Exercice
Poursuivez le texte sur les frappes russes visant Dnipro à partir de sa dernière phrase.

Texte fourni

▬▬▬

L’offensive russe s’élargit

Jusqu’ici épargnée par la progression des soldats russes, Dnipro, une cité industrielle d’un million d’habitants sur le Dniepr, le fleuve qui marque la séparation entre l’est en partie prorusse de l’Ukraine et le reste de son territoire, a été la cible de raids qui ont fait au moins un mort, ont dit les autorités locales. " Il y a eu trois frappes aériennes sur la ville, sur un jardin d’enfants, un immeuble d’habitations et une usine de chaussures (…) où un incendie s’est ensuite déclaré ", ont raconté les services d’urgence ukrainiens.

Ajoutant son cortège d’images de désolation à celles de Kharkiv (nord-est) et de Marioupol (sud-est), dont 1.582 habitants ont péri pendant son siège, Dnipro s’est réveillée hébétée, dans un décor de bâtiments calcinés, éventrés ou soufflés. On pouvait voir sur des images vidéo des sapeurs-pompiers éteindre des flammes dans des ruines fumantes. Certains immeubles n’étaient plus qu’un amas de poutres et de structures métalliques tordues. (VOIR VIDEO)

▬▬▬

Données fournies
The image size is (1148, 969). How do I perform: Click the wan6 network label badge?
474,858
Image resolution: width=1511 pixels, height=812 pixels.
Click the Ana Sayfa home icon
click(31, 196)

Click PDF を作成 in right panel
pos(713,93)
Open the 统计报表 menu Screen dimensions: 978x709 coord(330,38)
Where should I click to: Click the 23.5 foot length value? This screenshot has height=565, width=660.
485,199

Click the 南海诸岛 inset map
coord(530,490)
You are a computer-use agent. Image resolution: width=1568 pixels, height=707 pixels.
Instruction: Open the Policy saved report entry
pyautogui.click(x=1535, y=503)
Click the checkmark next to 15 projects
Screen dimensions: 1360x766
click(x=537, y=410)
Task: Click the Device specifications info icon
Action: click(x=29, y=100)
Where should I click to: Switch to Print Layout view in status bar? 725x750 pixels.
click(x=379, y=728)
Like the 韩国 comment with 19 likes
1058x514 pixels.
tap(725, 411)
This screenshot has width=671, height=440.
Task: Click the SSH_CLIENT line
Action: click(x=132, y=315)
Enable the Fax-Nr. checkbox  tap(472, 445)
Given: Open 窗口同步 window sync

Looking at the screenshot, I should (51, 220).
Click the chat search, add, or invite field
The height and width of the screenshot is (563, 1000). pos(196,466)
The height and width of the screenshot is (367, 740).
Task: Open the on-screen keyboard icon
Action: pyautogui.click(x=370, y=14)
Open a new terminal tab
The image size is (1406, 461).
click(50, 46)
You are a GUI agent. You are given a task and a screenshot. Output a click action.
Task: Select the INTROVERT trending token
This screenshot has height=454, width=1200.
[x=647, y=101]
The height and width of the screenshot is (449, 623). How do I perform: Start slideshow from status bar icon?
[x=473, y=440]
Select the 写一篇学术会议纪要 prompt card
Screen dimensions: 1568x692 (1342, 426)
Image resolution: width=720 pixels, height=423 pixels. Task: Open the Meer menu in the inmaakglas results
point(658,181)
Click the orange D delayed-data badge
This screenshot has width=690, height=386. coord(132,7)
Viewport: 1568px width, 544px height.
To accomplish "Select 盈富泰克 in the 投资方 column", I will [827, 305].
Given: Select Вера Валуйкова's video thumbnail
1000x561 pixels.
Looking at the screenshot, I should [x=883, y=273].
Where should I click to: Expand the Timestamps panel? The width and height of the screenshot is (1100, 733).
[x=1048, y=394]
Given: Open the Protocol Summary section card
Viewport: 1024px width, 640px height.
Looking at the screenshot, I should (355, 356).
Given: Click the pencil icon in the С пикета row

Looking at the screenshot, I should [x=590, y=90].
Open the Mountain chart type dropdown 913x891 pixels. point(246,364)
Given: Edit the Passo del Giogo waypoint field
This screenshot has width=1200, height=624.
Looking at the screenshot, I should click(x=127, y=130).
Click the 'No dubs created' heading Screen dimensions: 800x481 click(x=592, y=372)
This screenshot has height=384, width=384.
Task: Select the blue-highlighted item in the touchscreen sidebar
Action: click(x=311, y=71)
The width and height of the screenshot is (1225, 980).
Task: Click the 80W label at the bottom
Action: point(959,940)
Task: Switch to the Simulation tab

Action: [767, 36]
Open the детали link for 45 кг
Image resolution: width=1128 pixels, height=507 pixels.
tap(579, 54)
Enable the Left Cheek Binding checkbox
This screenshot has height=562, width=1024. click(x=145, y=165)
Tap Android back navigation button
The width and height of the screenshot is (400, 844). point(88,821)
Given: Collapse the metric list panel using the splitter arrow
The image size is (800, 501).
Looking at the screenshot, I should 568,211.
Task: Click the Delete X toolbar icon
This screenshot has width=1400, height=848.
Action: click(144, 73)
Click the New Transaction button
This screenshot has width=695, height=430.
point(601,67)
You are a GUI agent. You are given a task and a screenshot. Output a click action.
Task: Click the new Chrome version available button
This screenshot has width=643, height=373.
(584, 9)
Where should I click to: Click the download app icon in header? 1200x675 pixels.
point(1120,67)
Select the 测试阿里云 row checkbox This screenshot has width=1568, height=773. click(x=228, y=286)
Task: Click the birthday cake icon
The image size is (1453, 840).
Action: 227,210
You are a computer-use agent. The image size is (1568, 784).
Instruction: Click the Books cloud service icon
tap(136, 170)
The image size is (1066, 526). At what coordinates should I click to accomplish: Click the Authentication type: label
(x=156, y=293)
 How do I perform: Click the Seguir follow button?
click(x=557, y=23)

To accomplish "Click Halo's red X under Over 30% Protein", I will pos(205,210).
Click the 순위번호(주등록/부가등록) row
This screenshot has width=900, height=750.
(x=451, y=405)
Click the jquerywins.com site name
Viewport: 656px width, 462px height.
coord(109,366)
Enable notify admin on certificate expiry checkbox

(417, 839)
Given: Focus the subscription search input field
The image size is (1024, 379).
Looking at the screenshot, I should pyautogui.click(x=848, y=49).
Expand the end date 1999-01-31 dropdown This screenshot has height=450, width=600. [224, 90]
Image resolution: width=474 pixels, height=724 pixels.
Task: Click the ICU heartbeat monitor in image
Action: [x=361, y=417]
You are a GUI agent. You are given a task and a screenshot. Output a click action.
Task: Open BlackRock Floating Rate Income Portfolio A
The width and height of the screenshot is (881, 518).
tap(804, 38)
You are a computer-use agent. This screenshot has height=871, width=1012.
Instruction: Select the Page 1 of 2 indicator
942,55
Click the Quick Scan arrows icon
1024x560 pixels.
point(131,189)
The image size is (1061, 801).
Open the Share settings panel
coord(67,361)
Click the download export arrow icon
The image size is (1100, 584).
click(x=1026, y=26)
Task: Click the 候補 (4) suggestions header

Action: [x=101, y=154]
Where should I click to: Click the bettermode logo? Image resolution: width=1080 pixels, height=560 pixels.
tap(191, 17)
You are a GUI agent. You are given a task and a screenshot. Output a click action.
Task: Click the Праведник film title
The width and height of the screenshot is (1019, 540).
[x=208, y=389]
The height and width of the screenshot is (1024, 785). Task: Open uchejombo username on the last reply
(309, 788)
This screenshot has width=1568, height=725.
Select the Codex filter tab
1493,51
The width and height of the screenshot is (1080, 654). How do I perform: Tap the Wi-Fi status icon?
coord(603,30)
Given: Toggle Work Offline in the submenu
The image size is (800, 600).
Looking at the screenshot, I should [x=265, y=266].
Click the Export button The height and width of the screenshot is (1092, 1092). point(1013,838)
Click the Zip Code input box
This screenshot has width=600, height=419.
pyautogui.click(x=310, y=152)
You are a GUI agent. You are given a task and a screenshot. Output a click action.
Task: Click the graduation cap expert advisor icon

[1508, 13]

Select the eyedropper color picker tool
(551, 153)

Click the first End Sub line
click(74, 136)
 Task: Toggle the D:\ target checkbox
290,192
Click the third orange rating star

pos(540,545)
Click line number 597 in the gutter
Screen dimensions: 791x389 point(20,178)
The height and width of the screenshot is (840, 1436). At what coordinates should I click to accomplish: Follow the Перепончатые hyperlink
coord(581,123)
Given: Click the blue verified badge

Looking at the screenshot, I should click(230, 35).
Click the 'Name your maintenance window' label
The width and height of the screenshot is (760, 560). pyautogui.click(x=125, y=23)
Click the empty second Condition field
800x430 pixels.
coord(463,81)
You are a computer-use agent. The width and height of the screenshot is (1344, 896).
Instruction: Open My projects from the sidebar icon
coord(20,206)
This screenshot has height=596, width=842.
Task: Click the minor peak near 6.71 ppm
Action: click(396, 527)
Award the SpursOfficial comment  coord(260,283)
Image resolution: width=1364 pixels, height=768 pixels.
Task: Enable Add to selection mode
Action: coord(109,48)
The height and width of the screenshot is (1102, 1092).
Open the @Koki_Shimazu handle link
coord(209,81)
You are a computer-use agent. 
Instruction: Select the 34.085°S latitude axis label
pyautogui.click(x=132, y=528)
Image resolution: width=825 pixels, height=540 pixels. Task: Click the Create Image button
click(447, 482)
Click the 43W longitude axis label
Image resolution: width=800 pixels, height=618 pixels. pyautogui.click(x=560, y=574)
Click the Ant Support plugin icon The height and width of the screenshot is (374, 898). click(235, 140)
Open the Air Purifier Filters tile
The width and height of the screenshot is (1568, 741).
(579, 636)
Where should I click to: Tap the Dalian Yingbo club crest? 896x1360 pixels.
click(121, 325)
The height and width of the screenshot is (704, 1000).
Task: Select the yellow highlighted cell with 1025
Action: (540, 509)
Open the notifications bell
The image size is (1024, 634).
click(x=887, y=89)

▬▬▬

Résultat
Après un hôpital pédiatrique mercredi à Marioupol, sur la mer d’Azov, un établissement pour personnes handicapées près de Kharkiv, dans le nord-est, a été atteint vendredi par une frappe, qui n’a toutefois pas fait de victimes.  D’après le chef de l’administration régionale, Oleh Sinegoubov, 330 personnes – dont 10 sont en fauteuil roulant et 50 à mobilité réduite – étaient sur les lieux au moment de l’attaque.

Un bilan officiel fait par ailleurs état de quatre soldats ukrainiens tués et six blessés dans le bombardement de l’aéroport militaire de Lutsk, dans le nord-ouest de l’Ukraine. Celui d’Ivano-Frankivsk, dans l’extrême ouest, a aussi été visé.  Ces bases ont été " mises hors service ", a affirmé le ministère russe de la Défense.  Des raids aériens nocturnes ont également eu lieu au-dessus des villes de Tchernihiv (nord), Soumy (nord-est) et Kharkiv, endommageant des immeubles d’habitations.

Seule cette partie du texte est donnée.